• Work to complete
Continue the article about Lawrence Livermore's role in the Aires Tide flight test vehicle project, starting after its last sentence.

• Study text
▶

Lawrence Livermore National Laboratory (LLNL) is contributing AI-enabled payload optimization and advanced modeling and simulation expertise to Aires Tide, a collaborative National Nuclear Security Administration (NNSA) demonstration exploring new ways to design flight test vehicles.
Developed in collaboration with Sandia National Laboratories, Los Alamos National Laboratory (LANL) and the Kansas City National Security Campus, Aires Tide brings together expertise across design, manufacturing and flight testing in a single cross-enterprise effort. The project is also an early example of the Department of Energy's (DOE) Genesis Mission in practice, illustrating how AI can help connect those capabilities in a more integrated engineering workflow for national security applications.
The project reached an important milestone with a successful May 19 drop test of a half-scale Aires Tide vehicle at the U.S. Army Dugway Proving Ground in Utah. The test generated flight data that will help the team assess performance, validate modeling and simulation results, and refine future designs.
For LLNL, the project centers on using AI-driven optimization, physics-based modeling and large-scale simulation to evaluate payload configurations and engineering tradeoffs more efficiently. In the project's design workflow, LLNL researchers applied advanced computational tools to explore complex design spaces and support a co-design approach in which components are developed as part of an integrated system rather than in isolation.
"Aires Tide reflects the kind of mission innovation that Livermore and its nuclear security enterprise partners are advancing for the nation's security," said Lab Director Kim Budil. "For LLNL, this effort demonstrates how we can bring our advanced capabilities in high-performance computing (HPC) and AI, design and engineering to this collaboration to accelerate development cycles and support future national security needs."
The project moved from concept to multiple prototype builds in about five months, a process that would traditionally take years, according to researchers. Across the collaboration, researchers designed, built and tested several versions of the vehicle, including smaller-scale test articles and a full-scale 11-foot prototype planned for display as part of the Freedom 250 "Great American State Fair" event on the National Mall in Washington, D.C., later this summer.

◀

Records from a data source:
▶

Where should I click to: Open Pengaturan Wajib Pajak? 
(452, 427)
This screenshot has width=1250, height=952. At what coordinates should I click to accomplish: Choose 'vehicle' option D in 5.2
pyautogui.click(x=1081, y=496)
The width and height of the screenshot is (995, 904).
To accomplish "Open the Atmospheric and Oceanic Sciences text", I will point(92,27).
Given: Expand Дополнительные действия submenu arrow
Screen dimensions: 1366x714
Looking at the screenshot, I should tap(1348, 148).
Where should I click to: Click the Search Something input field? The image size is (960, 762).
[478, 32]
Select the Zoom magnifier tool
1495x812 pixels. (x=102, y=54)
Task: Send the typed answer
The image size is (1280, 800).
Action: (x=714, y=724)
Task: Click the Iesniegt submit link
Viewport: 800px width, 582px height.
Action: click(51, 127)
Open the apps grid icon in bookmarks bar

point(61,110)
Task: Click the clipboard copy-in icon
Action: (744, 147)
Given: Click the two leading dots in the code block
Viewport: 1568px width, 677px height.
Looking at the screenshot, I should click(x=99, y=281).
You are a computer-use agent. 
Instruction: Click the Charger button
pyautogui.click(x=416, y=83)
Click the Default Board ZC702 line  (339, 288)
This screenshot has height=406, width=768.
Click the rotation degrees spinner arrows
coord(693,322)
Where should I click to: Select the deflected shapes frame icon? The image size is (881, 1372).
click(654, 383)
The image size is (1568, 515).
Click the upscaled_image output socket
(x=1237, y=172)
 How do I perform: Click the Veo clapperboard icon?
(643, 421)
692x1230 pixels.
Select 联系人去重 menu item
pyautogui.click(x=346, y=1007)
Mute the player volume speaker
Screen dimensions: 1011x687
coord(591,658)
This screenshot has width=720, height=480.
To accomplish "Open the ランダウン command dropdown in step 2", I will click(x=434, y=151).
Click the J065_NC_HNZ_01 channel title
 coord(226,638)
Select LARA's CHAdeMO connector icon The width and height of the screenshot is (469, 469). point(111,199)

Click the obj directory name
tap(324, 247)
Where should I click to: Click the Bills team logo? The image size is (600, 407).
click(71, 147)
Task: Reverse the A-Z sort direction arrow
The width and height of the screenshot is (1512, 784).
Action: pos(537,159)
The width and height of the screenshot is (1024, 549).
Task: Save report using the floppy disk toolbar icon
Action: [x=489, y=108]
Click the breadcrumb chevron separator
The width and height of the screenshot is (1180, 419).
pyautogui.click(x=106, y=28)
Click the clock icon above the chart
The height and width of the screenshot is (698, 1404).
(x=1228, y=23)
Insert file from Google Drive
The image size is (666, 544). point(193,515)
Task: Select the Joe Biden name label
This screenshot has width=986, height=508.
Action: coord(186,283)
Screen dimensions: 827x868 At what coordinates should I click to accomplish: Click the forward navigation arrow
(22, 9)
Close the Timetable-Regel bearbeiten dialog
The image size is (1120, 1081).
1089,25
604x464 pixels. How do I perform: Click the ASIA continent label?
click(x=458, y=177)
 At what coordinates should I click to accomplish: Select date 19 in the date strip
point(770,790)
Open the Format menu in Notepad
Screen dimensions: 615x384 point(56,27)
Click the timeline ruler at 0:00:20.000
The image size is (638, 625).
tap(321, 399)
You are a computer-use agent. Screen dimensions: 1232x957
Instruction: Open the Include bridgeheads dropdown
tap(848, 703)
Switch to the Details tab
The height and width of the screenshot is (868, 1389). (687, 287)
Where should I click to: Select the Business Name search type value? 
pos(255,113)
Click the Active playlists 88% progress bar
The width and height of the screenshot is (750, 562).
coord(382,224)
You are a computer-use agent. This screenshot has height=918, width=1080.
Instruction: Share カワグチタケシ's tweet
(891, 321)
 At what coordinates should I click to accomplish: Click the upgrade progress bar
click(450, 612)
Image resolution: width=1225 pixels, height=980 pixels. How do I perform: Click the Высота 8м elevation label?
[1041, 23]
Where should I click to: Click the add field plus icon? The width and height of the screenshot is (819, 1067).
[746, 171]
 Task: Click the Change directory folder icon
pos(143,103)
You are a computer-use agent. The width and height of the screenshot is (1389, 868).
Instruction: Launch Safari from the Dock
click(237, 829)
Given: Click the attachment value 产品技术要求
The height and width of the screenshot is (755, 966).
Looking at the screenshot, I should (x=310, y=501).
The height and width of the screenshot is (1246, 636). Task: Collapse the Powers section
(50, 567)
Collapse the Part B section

◀

• Reply
The cone-shaped fuselage was printed as nested parts that could be separated and reassembled, an approach that significantly reduced production time and cost. The final display version was manufactured using laser powder bed fusion, an additive manufacturing (3D printing) process suited for producing complex, high-performance metal structures.
LLNL focused on optimizing payloads for various performance characteristics, while Sandia and LANL contributed complementary design and integration expertise. That work helped the team assess how internal payload elements could be arranged and optimized for performance under demanding flight conditions.
"One of the most important aspects of Aires Tide is its potential to accelerate the full engineering cycle for strategic deterrence and stockpile modernization, from initial design work through production and experimental validation," said LLNL Deputy Director for Strategic Deterrence Brad Wallin. "That ability to connect AI-driven optimization with simulation, fabrication and test data will help us move faster while making better-informed decisions at every stage."
Researchers and engineers created Aires Tide as a concept demonstrator rather than a production system. For LLNL and its NNSA partners, the project is a tangible exemplar of a broader goal: connecting AI-enabled design, HPC, advanced manufacturing and experimental feedback in a closed-loop process that will accelerate development across the national security enterprise.